**WHAT THE EXERCISE ASKS:** Set down exactly, from the records below, the line with "Task: Click the Get" through the line with "Click file yUWshopPWRdXF6XawMk45JtR8259Pk0ApTW4be33.png", and nothing else.

**MATERIAL FOR THE TASK:**
Content starts

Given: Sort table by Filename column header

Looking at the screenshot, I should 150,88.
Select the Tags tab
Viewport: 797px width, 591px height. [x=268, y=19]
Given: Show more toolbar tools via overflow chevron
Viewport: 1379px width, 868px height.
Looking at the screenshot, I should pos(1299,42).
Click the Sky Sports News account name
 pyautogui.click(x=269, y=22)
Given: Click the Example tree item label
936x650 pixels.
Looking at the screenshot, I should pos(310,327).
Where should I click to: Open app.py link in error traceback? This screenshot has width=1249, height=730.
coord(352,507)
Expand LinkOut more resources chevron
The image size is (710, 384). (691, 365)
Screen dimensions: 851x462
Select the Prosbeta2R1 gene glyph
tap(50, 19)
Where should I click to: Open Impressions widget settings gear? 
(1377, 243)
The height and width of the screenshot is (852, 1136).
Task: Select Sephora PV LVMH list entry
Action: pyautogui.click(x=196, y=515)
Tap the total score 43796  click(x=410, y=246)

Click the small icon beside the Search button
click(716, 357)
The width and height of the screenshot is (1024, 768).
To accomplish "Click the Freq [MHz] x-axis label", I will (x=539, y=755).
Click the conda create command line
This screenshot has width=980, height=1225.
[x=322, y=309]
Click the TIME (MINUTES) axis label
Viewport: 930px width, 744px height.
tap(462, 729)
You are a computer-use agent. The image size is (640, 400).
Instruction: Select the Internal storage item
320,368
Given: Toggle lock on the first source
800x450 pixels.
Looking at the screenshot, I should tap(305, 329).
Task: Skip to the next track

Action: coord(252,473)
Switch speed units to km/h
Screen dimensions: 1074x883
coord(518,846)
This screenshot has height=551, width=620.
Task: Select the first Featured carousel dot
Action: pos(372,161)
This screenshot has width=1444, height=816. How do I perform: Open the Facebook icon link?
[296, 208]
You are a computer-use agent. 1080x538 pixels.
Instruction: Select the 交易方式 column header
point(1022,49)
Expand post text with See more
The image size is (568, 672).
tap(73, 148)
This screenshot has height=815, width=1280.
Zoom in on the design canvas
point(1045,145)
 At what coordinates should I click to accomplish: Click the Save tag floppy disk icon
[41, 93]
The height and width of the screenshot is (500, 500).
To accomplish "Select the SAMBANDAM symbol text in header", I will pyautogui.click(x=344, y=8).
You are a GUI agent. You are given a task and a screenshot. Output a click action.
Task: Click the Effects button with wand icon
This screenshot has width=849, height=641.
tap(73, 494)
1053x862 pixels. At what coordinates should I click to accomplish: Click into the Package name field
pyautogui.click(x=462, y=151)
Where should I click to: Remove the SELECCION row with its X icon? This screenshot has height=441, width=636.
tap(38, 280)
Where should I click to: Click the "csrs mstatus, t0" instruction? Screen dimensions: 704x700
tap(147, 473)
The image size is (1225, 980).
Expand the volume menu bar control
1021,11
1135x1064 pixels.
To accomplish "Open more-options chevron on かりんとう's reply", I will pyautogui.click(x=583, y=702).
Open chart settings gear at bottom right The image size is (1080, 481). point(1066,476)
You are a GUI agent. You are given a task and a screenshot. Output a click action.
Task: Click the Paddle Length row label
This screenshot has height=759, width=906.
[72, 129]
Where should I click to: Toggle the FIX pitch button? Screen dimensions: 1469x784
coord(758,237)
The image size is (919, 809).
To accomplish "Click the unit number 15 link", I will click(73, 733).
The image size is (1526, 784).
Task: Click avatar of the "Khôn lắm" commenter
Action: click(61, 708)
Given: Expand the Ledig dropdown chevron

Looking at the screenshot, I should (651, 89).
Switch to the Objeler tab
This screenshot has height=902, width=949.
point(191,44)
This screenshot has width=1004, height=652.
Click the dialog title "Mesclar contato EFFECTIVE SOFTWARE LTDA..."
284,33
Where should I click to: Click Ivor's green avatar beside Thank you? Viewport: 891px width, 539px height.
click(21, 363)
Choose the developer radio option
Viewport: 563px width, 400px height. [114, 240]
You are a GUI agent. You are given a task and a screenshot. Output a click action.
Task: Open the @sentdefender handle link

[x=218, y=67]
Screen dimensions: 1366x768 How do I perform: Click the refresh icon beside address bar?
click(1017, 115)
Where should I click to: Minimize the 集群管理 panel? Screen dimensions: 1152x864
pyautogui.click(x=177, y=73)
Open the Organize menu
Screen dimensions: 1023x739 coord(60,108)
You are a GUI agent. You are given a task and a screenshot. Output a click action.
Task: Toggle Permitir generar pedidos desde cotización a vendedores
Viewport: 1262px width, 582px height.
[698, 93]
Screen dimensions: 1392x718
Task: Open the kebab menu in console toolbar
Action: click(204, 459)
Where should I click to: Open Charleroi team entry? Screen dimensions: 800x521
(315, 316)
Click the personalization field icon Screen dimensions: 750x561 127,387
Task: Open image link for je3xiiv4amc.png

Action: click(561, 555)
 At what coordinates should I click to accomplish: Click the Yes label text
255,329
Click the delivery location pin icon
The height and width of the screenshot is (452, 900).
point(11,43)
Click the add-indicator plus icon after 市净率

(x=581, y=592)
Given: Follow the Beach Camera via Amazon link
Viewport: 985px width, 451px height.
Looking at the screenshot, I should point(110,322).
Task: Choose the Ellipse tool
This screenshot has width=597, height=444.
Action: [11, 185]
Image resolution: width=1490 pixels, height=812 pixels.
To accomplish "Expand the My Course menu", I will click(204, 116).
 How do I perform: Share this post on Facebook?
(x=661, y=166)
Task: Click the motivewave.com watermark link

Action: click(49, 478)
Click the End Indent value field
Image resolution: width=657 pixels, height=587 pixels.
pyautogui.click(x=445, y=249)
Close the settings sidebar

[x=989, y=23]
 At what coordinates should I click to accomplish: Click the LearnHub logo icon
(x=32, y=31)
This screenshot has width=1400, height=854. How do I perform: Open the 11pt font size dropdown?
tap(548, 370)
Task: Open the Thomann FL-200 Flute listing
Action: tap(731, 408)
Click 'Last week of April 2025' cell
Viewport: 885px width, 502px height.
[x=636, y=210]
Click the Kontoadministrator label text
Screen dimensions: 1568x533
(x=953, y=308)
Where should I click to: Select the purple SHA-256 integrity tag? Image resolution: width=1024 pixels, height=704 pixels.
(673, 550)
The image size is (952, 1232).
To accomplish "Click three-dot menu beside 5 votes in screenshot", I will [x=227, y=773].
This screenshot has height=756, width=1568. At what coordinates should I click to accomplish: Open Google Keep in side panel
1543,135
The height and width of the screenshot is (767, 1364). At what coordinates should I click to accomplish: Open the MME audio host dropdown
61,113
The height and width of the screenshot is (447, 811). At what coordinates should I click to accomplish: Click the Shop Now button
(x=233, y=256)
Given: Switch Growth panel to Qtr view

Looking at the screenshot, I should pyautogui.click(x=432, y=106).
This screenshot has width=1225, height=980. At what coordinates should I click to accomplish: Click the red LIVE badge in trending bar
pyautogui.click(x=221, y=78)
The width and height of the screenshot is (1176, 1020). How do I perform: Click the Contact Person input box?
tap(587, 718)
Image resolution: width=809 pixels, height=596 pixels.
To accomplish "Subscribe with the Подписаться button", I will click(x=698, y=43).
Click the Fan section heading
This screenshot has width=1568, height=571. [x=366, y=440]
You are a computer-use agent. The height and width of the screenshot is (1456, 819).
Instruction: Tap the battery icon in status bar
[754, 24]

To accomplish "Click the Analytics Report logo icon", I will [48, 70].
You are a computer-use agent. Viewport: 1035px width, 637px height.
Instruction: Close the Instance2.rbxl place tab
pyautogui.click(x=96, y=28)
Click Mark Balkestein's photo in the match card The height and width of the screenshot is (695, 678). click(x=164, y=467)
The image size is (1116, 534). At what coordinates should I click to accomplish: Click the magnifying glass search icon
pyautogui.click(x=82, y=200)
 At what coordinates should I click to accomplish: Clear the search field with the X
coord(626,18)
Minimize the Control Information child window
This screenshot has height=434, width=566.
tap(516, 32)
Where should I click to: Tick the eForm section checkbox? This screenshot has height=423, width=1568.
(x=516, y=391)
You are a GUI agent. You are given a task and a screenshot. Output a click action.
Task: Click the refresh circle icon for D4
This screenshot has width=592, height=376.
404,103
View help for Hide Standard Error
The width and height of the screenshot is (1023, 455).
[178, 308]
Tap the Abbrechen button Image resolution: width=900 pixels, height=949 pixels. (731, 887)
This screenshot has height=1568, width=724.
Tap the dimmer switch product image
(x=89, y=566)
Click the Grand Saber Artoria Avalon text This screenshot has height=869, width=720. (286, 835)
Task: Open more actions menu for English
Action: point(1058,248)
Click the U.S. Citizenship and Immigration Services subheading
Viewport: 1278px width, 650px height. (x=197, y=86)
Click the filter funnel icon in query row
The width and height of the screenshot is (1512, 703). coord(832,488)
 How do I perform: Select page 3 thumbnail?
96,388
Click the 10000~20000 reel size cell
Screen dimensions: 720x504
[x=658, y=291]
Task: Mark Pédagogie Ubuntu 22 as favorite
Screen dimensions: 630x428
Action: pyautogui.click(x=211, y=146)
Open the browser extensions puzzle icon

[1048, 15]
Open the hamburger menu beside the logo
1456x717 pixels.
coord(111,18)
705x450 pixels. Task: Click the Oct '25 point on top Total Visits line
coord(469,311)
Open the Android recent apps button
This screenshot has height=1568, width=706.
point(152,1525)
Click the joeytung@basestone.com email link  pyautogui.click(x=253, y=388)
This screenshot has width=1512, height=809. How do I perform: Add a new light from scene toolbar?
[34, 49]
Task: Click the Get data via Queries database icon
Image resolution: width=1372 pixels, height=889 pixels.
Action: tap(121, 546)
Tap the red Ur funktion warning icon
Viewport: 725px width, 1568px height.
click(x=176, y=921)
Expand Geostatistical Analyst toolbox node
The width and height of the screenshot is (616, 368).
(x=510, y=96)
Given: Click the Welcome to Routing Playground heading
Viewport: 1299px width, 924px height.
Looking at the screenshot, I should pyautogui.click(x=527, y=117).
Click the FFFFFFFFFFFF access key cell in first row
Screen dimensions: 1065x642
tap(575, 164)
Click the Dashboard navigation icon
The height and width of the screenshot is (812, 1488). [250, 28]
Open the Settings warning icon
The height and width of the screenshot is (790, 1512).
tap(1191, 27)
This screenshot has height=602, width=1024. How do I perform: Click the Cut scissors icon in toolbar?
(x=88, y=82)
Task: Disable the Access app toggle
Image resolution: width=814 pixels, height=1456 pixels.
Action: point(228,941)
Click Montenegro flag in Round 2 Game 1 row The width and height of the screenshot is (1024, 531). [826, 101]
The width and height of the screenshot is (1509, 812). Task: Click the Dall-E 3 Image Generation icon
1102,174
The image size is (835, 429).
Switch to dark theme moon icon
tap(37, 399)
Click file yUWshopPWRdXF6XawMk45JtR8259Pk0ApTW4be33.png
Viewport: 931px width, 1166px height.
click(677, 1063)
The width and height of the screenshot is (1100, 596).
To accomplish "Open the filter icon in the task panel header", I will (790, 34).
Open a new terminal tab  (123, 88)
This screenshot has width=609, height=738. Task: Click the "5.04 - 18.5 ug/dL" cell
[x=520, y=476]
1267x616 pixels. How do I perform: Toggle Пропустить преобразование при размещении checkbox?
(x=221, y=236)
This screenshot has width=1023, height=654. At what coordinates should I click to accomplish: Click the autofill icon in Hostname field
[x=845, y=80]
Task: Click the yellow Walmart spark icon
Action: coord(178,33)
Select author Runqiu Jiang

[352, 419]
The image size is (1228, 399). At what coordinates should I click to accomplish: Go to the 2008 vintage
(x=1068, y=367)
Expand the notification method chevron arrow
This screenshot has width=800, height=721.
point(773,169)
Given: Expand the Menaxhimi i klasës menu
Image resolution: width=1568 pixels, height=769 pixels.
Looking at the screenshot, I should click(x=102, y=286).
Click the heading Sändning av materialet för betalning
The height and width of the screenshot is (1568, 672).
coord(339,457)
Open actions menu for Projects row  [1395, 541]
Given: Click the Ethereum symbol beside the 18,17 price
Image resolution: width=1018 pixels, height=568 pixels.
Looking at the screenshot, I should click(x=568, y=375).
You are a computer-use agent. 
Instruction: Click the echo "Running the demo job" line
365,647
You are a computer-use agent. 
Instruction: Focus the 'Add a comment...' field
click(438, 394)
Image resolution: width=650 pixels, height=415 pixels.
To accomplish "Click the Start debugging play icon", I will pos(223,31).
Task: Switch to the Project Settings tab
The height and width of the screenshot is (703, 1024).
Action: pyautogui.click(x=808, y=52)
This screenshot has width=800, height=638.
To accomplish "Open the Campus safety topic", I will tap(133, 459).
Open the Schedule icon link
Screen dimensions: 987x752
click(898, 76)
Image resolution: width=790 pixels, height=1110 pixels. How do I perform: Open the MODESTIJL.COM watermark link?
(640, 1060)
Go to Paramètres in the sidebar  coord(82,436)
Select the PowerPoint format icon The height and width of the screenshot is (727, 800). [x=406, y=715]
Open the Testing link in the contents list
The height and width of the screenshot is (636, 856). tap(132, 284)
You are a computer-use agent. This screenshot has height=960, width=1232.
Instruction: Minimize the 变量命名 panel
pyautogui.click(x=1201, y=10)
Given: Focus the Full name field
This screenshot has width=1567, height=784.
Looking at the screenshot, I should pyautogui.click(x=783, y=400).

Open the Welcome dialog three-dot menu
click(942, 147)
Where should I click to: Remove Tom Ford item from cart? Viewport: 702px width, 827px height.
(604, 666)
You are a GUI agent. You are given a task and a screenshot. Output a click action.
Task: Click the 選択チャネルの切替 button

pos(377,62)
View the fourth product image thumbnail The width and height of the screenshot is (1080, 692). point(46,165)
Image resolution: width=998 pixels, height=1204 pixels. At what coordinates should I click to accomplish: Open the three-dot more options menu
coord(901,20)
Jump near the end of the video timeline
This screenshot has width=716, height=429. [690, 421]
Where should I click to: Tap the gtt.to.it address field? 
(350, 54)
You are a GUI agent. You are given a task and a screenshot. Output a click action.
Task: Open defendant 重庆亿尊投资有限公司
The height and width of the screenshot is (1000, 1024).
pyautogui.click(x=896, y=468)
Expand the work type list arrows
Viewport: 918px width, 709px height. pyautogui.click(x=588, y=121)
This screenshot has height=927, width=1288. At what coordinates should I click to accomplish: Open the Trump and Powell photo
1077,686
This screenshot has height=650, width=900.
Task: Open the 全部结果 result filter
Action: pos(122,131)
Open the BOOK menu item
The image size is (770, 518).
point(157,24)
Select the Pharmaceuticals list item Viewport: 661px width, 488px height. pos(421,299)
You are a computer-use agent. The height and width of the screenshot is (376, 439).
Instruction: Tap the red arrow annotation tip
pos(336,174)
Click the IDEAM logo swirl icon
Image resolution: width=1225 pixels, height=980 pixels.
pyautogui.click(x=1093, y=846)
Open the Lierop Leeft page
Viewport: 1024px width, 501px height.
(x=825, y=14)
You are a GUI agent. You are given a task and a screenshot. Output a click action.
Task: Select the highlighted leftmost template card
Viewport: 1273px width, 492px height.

Content ends

**ANSWER:**
Task: Click the Get data via Queries database icon
Image resolution: width=1372 pixels, height=889 pixels.
Action: tap(121, 546)
Tap the red Ur funktion warning icon
Viewport: 725px width, 1568px height.
click(x=176, y=921)
Expand Geostatistical Analyst toolbox node
The width and height of the screenshot is (616, 368).
(x=510, y=96)
Given: Click the Welcome to Routing Playground heading
Viewport: 1299px width, 924px height.
Looking at the screenshot, I should pyautogui.click(x=527, y=117).
Click the FFFFFFFFFFFF access key cell in first row
Screen dimensions: 1065x642
tap(575, 164)
Click the Dashboard navigation icon
The height and width of the screenshot is (812, 1488). [250, 28]
Open the Settings warning icon
The height and width of the screenshot is (790, 1512).
tap(1191, 27)
This screenshot has height=602, width=1024. How do I perform: Click the Cut scissors icon in toolbar?
(x=88, y=82)
Task: Disable the Access app toggle
Image resolution: width=814 pixels, height=1456 pixels.
Action: point(228,941)
Click Montenegro flag in Round 2 Game 1 row The width and height of the screenshot is (1024, 531). [826, 101]
The width and height of the screenshot is (1509, 812). Task: Click the Dall-E 3 Image Generation icon
1102,174
The image size is (835, 429).
Switch to dark theme moon icon
tap(37, 399)
Click file yUWshopPWRdXF6XawMk45JtR8259Pk0ApTW4be33.png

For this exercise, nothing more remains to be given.